[Dataset entries]
--- START ---
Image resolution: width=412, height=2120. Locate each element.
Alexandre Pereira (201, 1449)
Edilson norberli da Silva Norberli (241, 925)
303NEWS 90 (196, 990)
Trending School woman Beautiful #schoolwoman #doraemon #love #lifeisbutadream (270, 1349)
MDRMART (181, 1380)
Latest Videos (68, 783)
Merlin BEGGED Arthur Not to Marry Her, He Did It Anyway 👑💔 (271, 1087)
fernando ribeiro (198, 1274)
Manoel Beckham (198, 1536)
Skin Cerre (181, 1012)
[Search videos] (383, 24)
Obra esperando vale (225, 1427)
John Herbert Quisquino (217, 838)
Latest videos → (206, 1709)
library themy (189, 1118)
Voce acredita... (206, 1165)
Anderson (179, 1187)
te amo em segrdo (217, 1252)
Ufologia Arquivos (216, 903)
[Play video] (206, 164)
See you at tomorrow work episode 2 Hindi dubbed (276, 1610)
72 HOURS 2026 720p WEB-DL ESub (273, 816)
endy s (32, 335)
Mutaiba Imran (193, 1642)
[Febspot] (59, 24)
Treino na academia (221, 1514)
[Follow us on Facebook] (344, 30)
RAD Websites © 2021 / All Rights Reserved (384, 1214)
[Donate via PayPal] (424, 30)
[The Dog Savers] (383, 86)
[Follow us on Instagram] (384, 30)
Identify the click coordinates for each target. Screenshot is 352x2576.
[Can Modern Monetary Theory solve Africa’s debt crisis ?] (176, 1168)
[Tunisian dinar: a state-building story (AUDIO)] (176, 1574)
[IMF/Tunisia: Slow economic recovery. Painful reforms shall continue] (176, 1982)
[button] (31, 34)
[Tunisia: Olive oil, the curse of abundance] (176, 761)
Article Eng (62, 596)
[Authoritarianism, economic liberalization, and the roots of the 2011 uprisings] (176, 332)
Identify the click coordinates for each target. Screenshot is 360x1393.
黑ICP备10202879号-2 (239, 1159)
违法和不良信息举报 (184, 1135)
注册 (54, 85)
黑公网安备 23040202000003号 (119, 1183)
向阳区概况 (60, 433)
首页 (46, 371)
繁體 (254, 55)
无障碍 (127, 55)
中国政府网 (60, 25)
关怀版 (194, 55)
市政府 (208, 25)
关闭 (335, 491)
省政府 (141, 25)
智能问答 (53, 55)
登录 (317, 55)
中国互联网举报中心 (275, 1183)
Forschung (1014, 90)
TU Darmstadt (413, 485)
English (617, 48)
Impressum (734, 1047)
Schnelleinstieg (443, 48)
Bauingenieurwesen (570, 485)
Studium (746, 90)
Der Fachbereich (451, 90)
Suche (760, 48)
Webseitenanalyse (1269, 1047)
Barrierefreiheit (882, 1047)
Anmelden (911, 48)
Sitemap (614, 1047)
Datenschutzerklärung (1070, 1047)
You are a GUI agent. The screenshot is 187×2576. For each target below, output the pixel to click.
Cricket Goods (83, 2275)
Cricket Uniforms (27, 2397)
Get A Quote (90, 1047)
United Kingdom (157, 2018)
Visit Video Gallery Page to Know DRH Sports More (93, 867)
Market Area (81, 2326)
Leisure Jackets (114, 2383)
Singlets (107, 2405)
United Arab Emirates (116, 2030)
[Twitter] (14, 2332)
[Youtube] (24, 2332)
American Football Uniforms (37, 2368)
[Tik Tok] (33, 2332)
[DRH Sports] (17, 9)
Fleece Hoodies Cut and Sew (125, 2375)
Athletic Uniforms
--- END ---
Please copy, exactly and with nothing else, the lines above beginning at the line that has "Skin Cerre (181, 1012)" and ending with the line that has "[Tunisian dinar: a".

Skin Cerre (181, 1012)
[Search videos] (383, 24)
Obra esperando vale (225, 1427)
John Herbert Quisquino (217, 838)
Latest videos → (206, 1709)
library themy (189, 1118)
Voce acredita... (206, 1165)
Anderson (179, 1187)
te amo em segrdo (217, 1252)
Ufologia Arquivos (216, 903)
[Play video] (206, 164)
See you at tomorrow work episode 2 Hindi dubbed (276, 1610)
72 HOURS 2026 720p WEB-DL ESub (273, 816)
endy s (32, 335)
Mutaiba Imran (193, 1642)
[Febspot] (59, 24)
Treino na academia (221, 1514)
[Follow us on Facebook] (344, 30)
RAD Websites © 2021 / All Rights Reserved (384, 1214)
[Donate via PayPal] (424, 30)
[The Dog Savers] (383, 86)
[Follow us on Instagram] (384, 30)
Identify the click coordinates for each target. Screenshot is 352x2576.
[Can Modern Monetary Theory solve Africa’s debt crisis ?] (176, 1168)
[Tunisian dinar: a state-building story (AUDIO)] (176, 1574)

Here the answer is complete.